ML algorithms have the ability to construct intricate models and generate precise predictions when provided with relevant features. When sufficient features is available, ML algorithms are expected to perform well [36]. In our study, we were able to achieve satisfactory ML performance despite utilizing a relatively small dataset consisting of only 928 patients. ML has long been proven to be a powerful tool for predicting the prognosis of ARDS. Huang et al. used random forest model to predict the in-hospital mortality rate, 30-day mortality rate, and 1-year mortality rate of ARDS patients, achieving AUC of 0.891, 0.883, and 0.892, respectively. Similarly, Rui Tang et al. utilized logistic regression model, XGBoost model, and artificial neural network model to predict in-hospital mortality rate in trauma-induced ARDS patients, achieving AUC of 0.737, 0.745, and 0.757, respectively [37]. These results indicate that ML has good predictive value for in-hospital mortality rate in ARDS patients caused by trauma. In addition, a study constructed a prognostic model for sepsis-induced ARDS patients using ML to predict the occurrence of AKI within 48 h of admission to the ICU, achieving a high AUC of 0.86 and accuracy of 0.81 [9]. Overall, these findings highlight the potential of ML algorithms to improve prognostic accuracy and guide clinical decision-making in ARDS. Our research also demonstrated the predictive capabilities of ML. While SOFA score is an essential component in critical care and is frequently used in various scenarios [38, 39], our study found that its ability to predict AKI occurrence in ARDS patients was relatively weak. With the availability of larger and more diverse datasets, the performance of ML models is expected to improve even further, offering clinicians valuable insights into the management of this challenging condition.

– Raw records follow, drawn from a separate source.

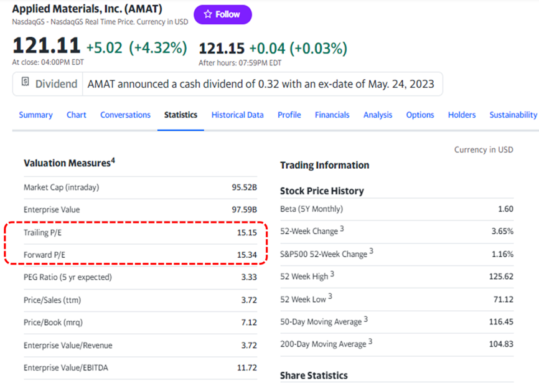
Task: Switch to the Chart tab
Action: (77, 115)
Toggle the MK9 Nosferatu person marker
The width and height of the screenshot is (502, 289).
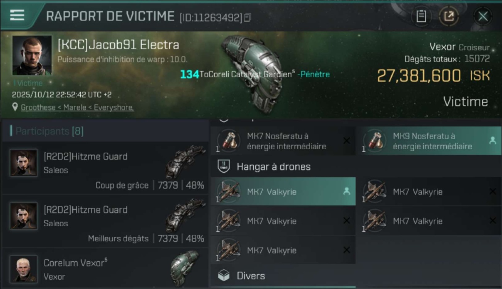[492, 141]
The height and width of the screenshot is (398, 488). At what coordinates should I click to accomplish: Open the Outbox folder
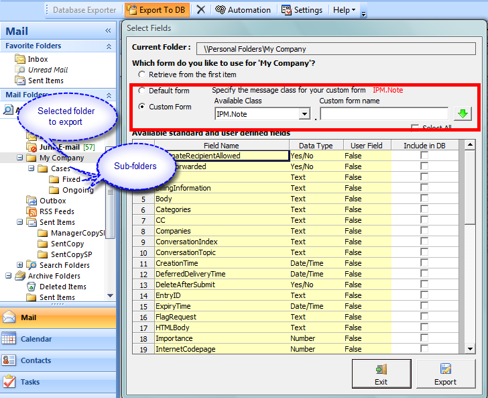point(52,201)
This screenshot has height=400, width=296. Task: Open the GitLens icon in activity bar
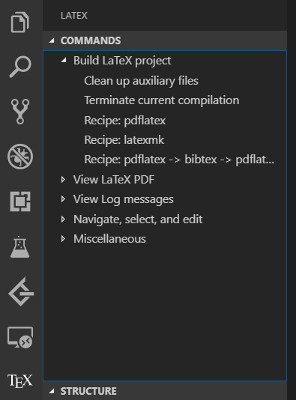point(21,291)
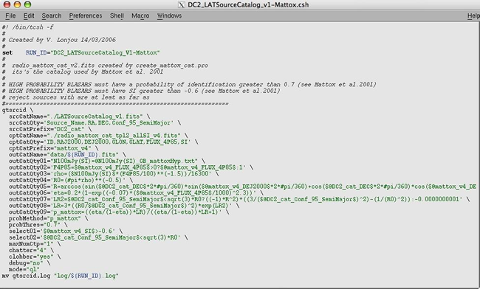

Notably, XGBoost outperforms other types of ML models in this study, including linear models. XGBoost is an improved gradient boosting algorithm that is particularly well-suited for low and medium dimensional data. In fact, XGBoost is frequently used to predict patient healthcare outcomes [40, 41]. In addition, our study resulted in the development of an online program, which is a valuable tool for physicians as it simplifies the process of identifying patients who are at a high risk of developing AKI.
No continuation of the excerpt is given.